Rewrite the data below from its first line through the line that contains "point(133,43)", putting "screen image" in place of "screenshot" and leaving everything else the same. Don't include the pictures.

::::::::::

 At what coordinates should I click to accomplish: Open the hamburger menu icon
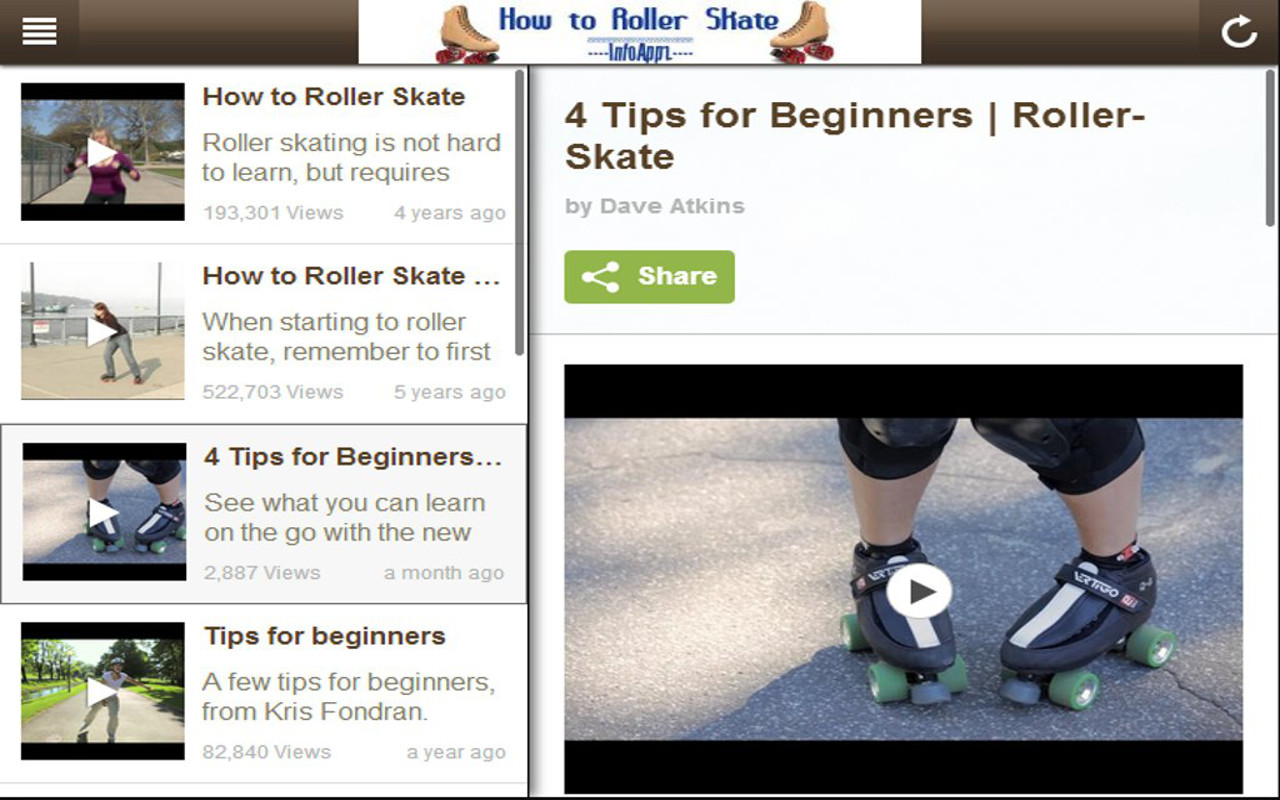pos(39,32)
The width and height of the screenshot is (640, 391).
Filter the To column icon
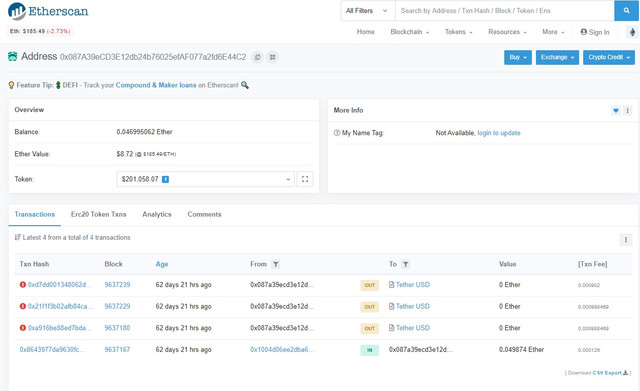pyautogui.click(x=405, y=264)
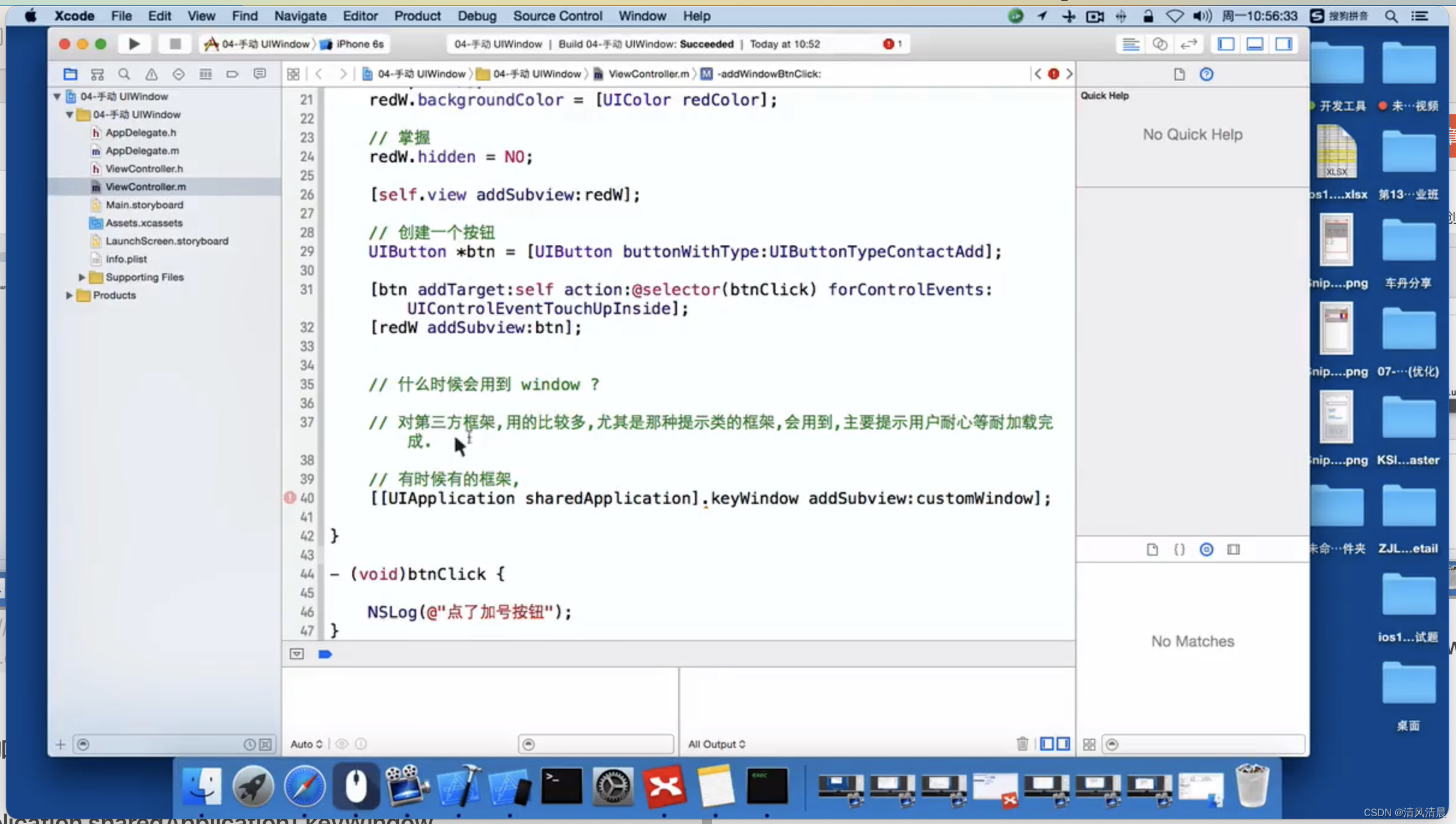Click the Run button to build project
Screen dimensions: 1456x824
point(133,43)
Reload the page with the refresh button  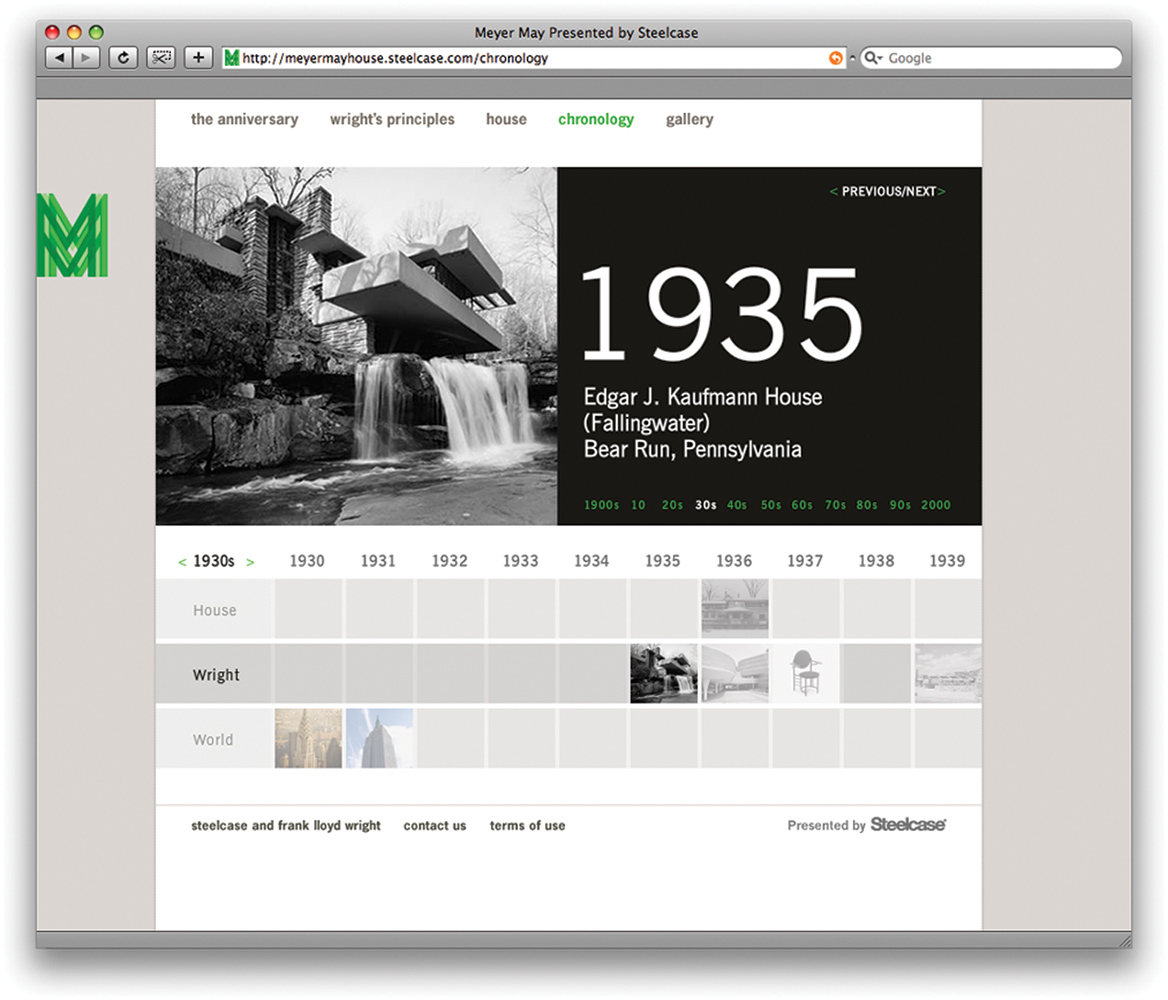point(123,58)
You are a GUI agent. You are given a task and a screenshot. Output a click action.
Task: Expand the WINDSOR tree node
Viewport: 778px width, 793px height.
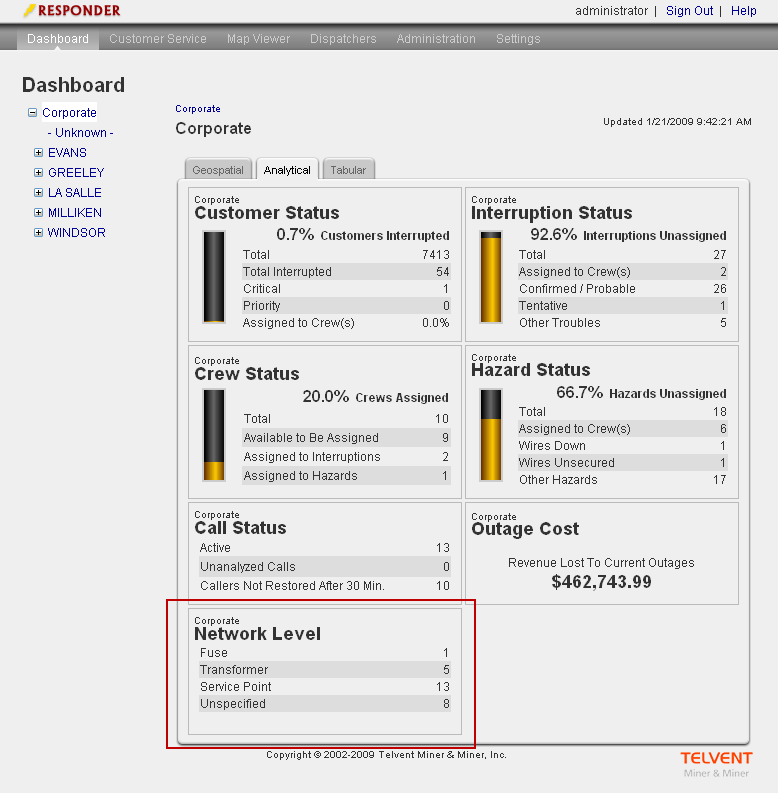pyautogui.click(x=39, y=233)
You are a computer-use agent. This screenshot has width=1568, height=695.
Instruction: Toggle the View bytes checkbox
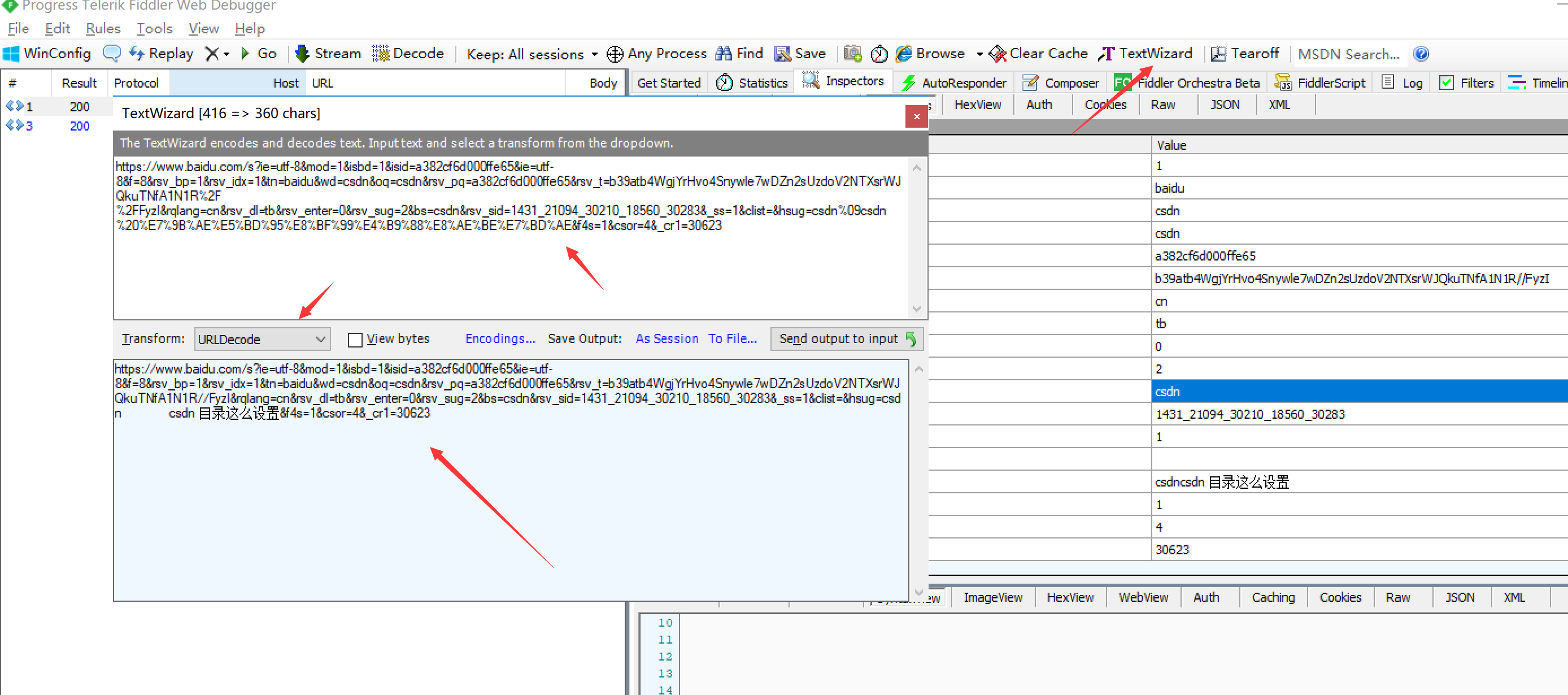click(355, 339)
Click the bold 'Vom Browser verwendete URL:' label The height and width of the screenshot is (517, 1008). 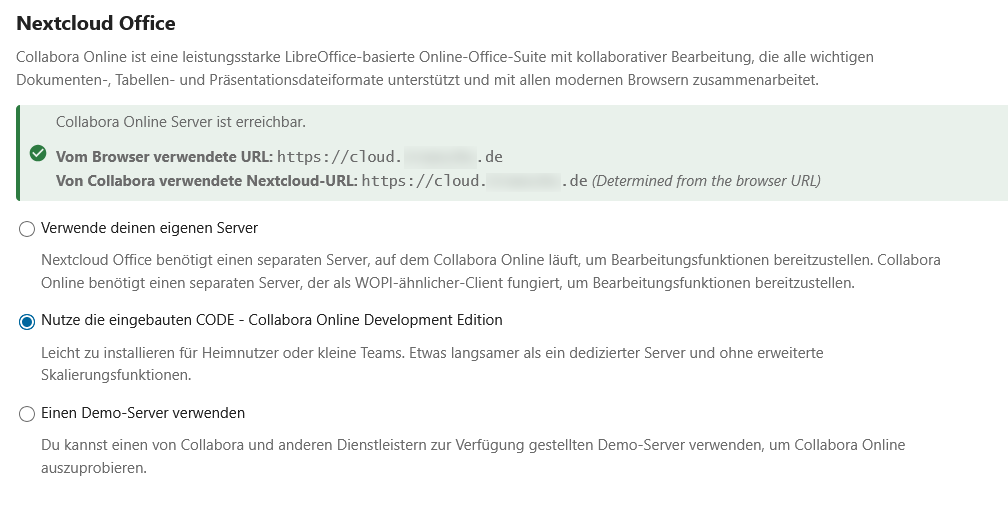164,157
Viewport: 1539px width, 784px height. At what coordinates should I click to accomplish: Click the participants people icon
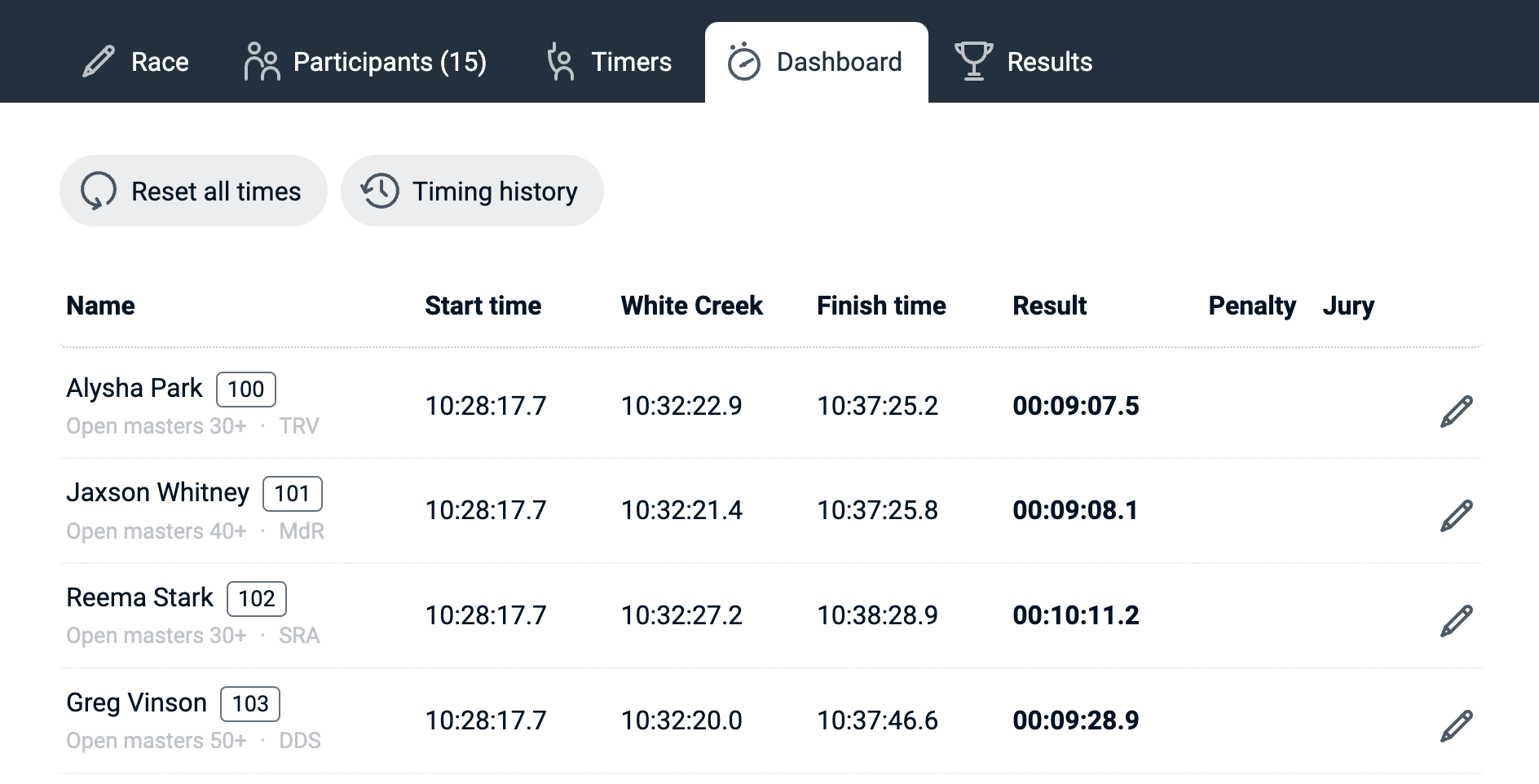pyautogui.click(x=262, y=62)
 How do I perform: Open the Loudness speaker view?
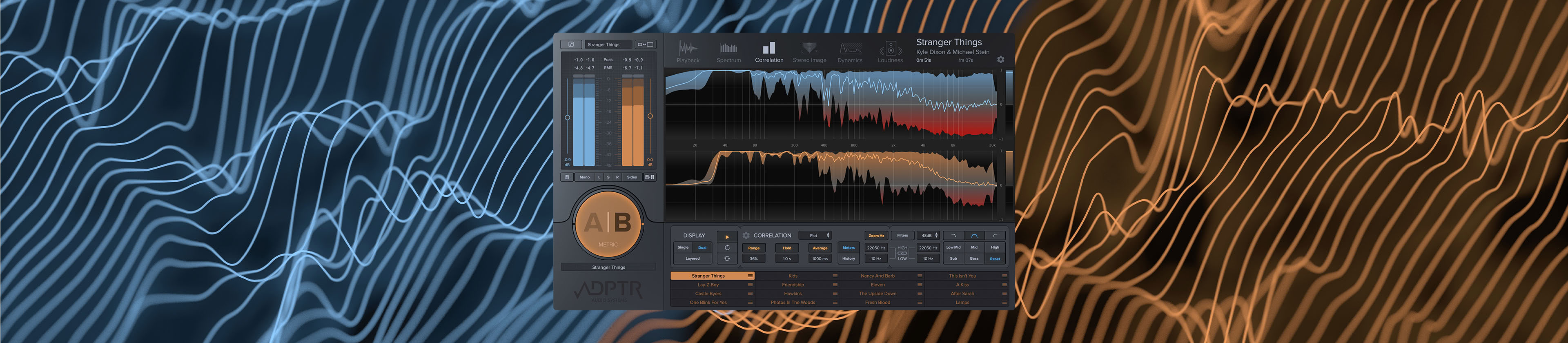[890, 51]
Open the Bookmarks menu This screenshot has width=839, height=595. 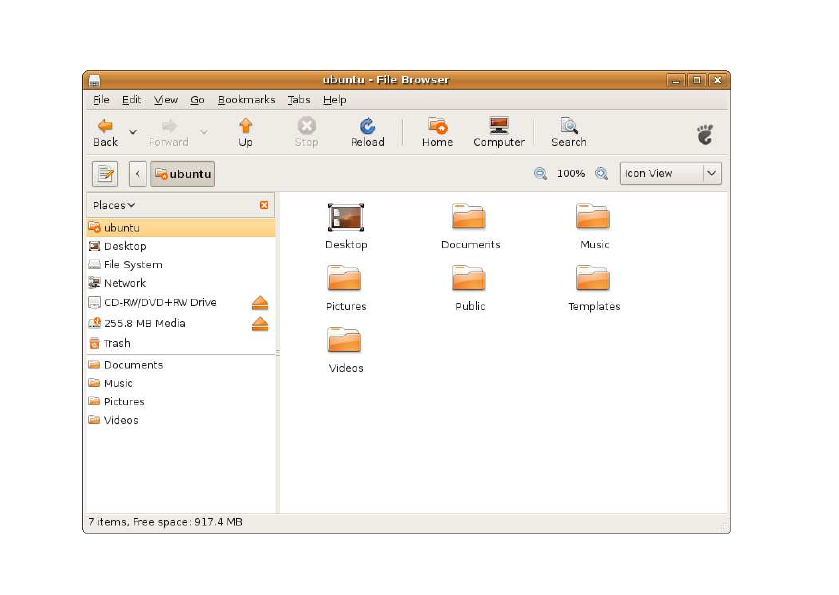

::::::::::

**RESPONSE FOR THIS EXERCISE:**
 At what coordinates should I click to accomplish: Open the hamburger menu icon
pos(39,32)
The width and height of the screen image is (640, 391).
Filter the To column icon
pyautogui.click(x=405, y=264)
Click the Run button to build project
Screen dimensions: 1456x824
point(133,43)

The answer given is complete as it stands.